RAILS_ENV=stress rake db:setup db:seed

Then run the stress test:

script/stress-test

Future Work

Contributions

To contribute to this project, please fork and file a pull request. Small patches will be accepted more quickly than large patches.

Changes

Version 0.1.2

License

The MIT License (MIT)

Copyright (c) 2015 Rusty Klophaus / FiveStreet.com

Permission is hereby granted, free of charge, to any person obtaining a copy of this software and associated documentation files (the "Software"), to deal in the Software without restriction, including without limitation the rights to use, copy, modify, merge, publish, distribute, sublicense, and/or sell copies of the Software, and to permit persons to whom the Software is furnished to do so, subject to the following conditions:

The above copyright notice and this permission notice shall be included in all copies or substantial portions of the Software.
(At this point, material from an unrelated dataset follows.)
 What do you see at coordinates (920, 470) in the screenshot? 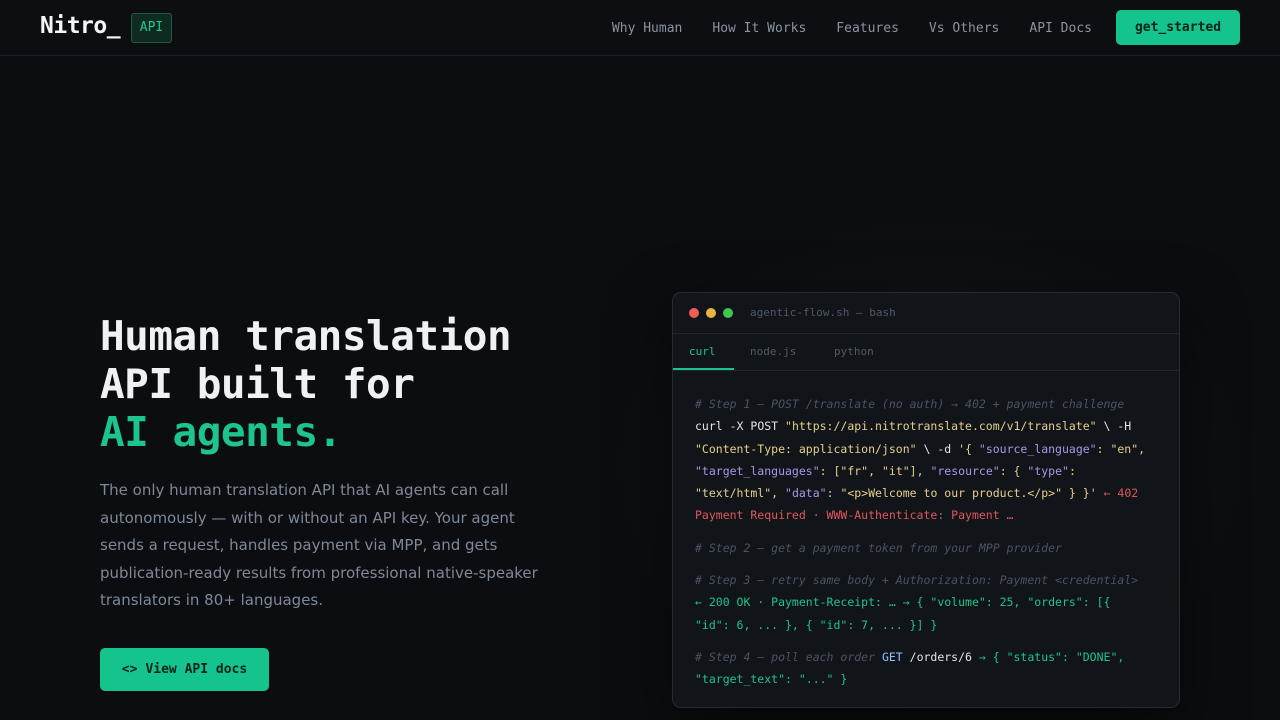
I see `code-token: ],` at bounding box center [920, 470].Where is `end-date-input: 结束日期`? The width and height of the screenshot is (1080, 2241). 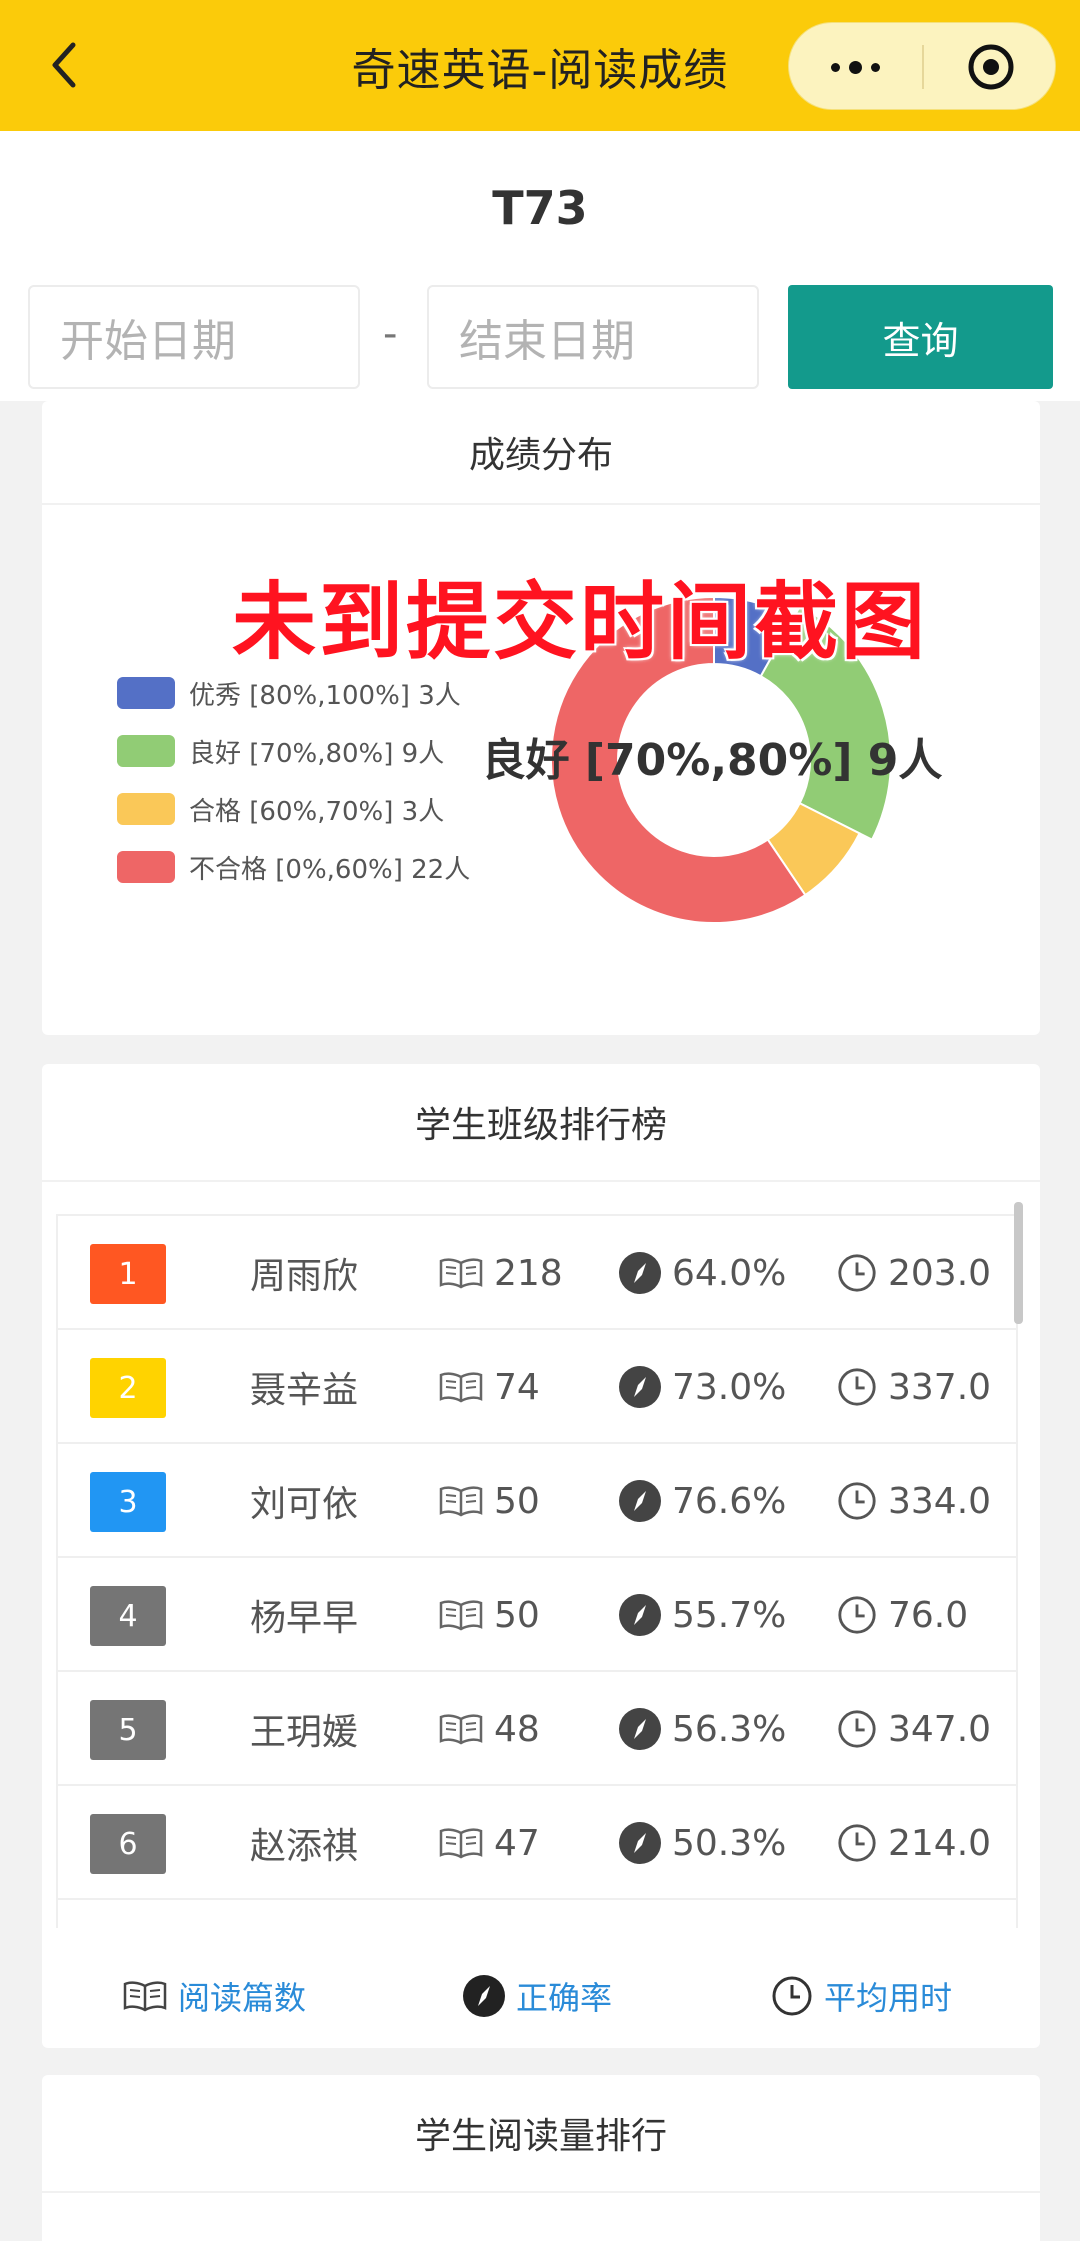
end-date-input: 结束日期 is located at coordinates (593, 337).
THE SOFTWARE IS PROVIDED "AS IS", WITHOUT WARRANTY OF ANY KIND, EXPRESS OR IMPLIED, INCLUDING BUT NOT LIMITED TO THE WARRANTIES OF MERCHANTABILITY, FITNESS FOR A PARTICULAR PURPOSE AND NONINFRINGEMENT. IN NO EVENT SHALL THE AUTHORS OR COPYRIGHT HOLDERS BE LIABLE FOR ANY CLAIM, DAMAGES OR OTHER LIABILITY, WHETHER IN AN ACTION OF CONTRACT, TORT OR OTHERWISE, ARISING FROM, OUT OF OR IN CONNECTION WITH THE SOFTWARE OR THE USE OR OTHER DEALINGS IN THE SOFTWARE.